To some experts, the question is not whether Washington can squeeze all Iranian forces out of Syria, but rather in what way the incoming Biden administration will carry on the Trump administration’s pressure campaign while re-engaging Tehran over its nuclear capabilities.

“Biden will have to decide if he’s prepared to use leverage with the JCPOA (the nuclear deal) to try to get Iran to pull back,” said Michael O’Hanlon, a senior foreign policy fellow at the Brookings Institution.

“But the Biden team seems more inclined to want to return to the earlier accord on its own terms, which of course did not seek to limit Iranian behavior in the region,” O’Hanlon told Al-Monitor.

“Even if the Biden team wanted to be tougher on Tehran, the most logical first thing to do is demand that the JCPOA be extended in time — not to bring in all the various regional conflicts [into the negotiations], each of which would require painstaking and long negotiations for progress to be possible,” he said.

Last week, Iran’s President Hassan Rouhani signaled that his country’s ballistic missile program and regional influence would not be a part of future talks with the Biden administration over Tehran’s nuclear program.

What path the incoming administration chooses to address Iran’s support for the Houthis in Yemen, for militias in Iraq and for Assad’s regime remains to be seen.

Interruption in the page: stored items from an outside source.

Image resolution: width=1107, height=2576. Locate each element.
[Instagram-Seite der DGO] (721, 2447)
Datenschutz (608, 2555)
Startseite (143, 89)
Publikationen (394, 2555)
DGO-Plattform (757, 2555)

Meanwhile, Jeffrey last week portrayed the US position in Syria as more precarious than his successor recently implied.

The former envoy laid out three potential scenarios that he said would end in bad outcomes for Washington in Syria. The first would be if Russia allowed Ankara to renew last year’s attack on the US-backed and Kurdish-led Syrian Democratic Forces in the country’s northeast.

That, he said, would cause a crisis between Ankara and Washington “and also probably force American troops out of the northeast” of Syria, thus pulling the rug out from under the US pressure campaign against Assad.

Alternatively, if Russia were to hit Turkish forces hard in northwest Syria’s opposition enclave in Idlib, it could lead officials in Ankara to make a political decision back down, he said.

The third bad-outcome path, Jeffrey suggested, would be if the Biden administration returns to what Jeffrey has described as the Obama administration’s piecemeal Syria policy, which was not subsumed under a strategic approach to Iran.

“That is the gift that this administration is giving the Biden administration,” Jeffrey said.